TASK DETAILS: Please set down only the lines running from the one with "Task: Go to Custom tables in sidebar" through the last line of the entries, exactly as written and without any pictures.

◆ ◆ ◆

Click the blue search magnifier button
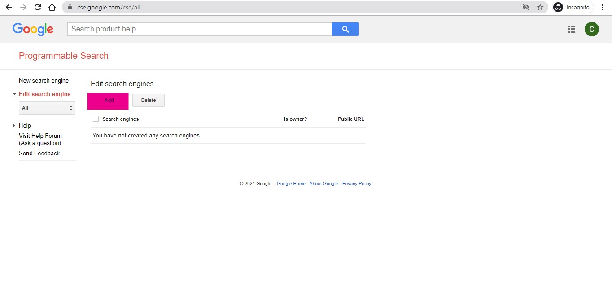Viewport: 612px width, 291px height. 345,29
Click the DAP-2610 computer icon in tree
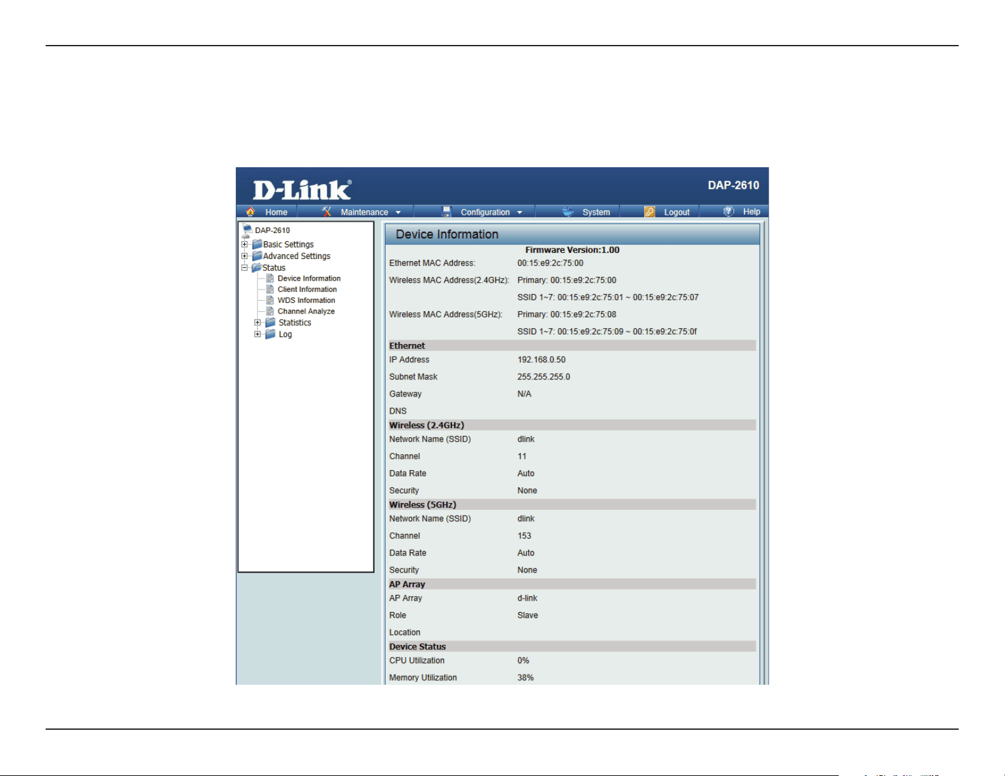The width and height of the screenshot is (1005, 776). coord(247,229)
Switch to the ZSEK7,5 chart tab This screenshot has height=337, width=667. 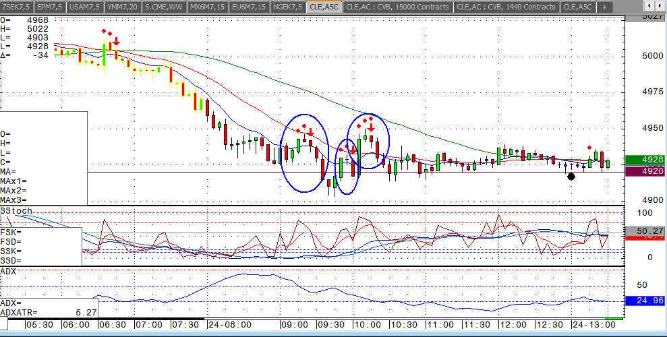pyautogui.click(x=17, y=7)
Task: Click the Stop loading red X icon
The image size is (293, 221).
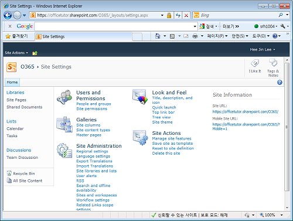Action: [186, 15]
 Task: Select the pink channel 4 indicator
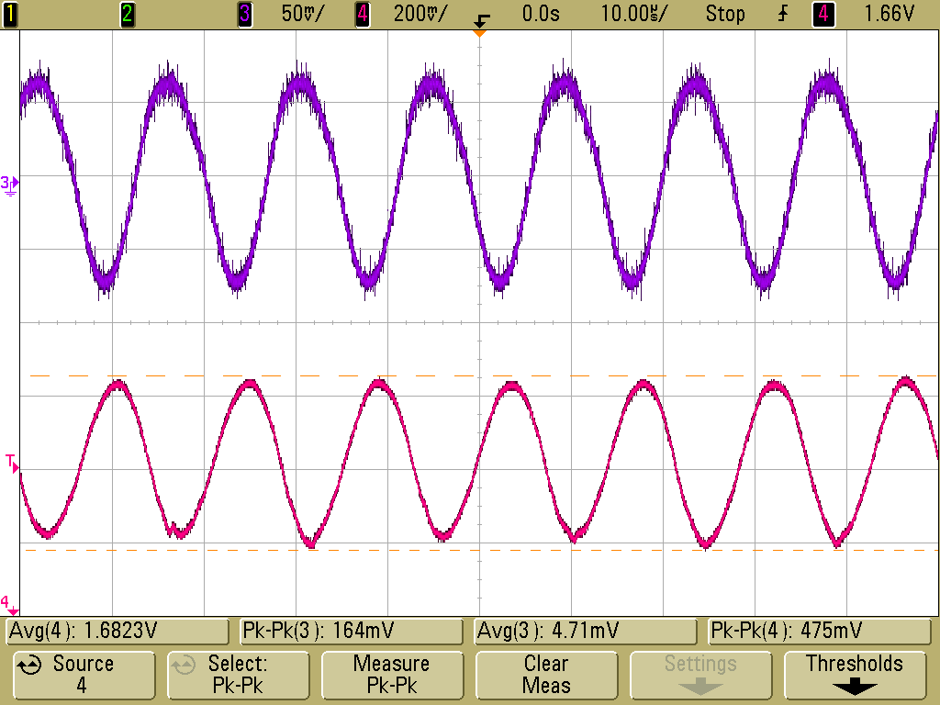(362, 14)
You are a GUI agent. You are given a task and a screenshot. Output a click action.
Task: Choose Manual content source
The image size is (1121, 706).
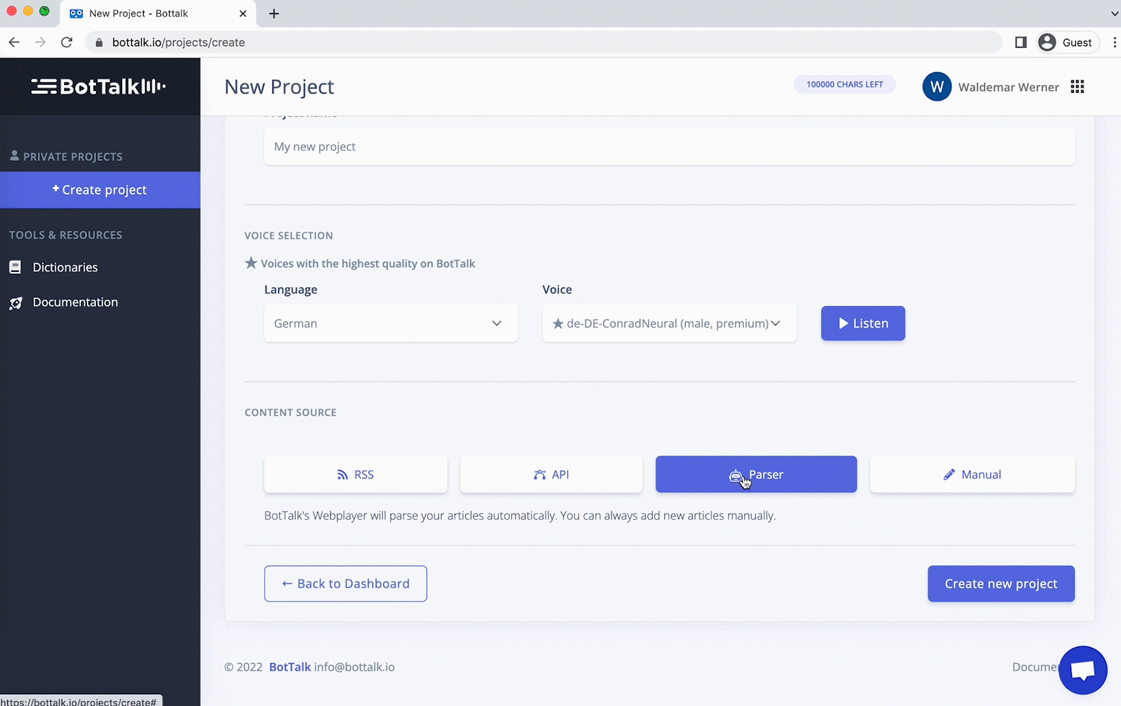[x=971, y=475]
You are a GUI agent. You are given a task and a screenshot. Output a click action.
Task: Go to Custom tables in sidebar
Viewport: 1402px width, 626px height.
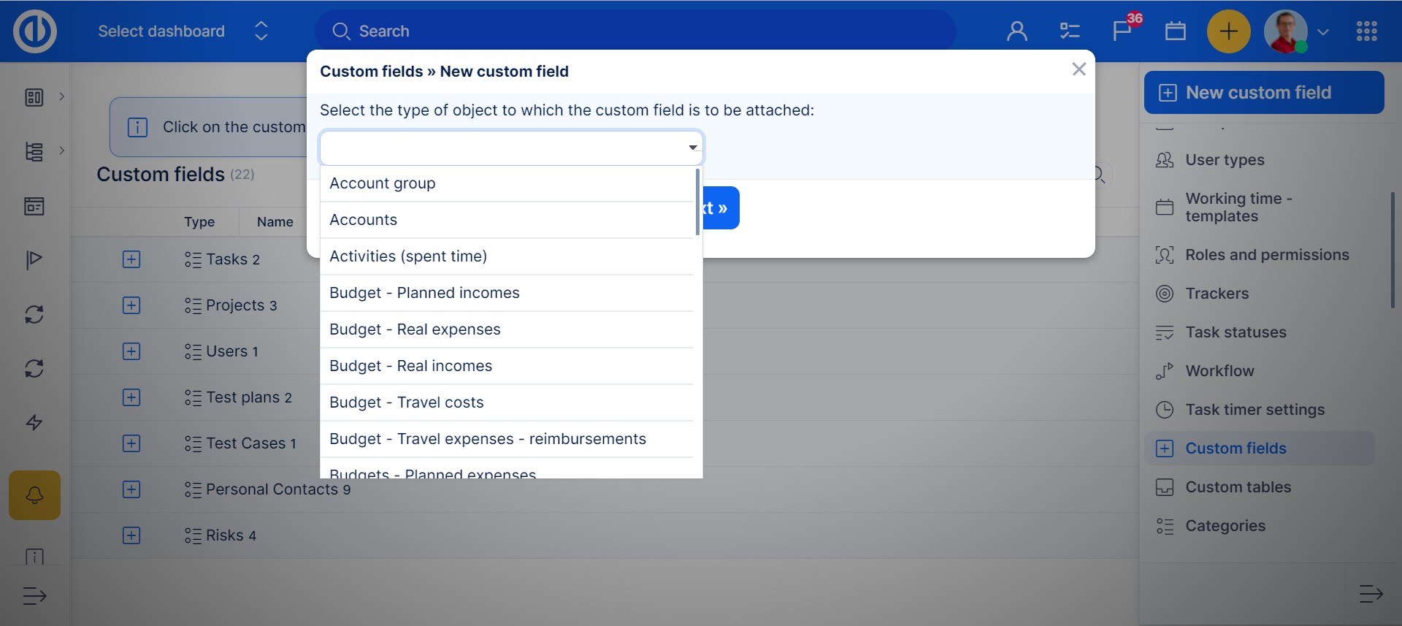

◆ ◆ ◆

ANSWER SECTION:
Task: Go to Custom tables in sidebar
Viewport: 1402px width, 626px height.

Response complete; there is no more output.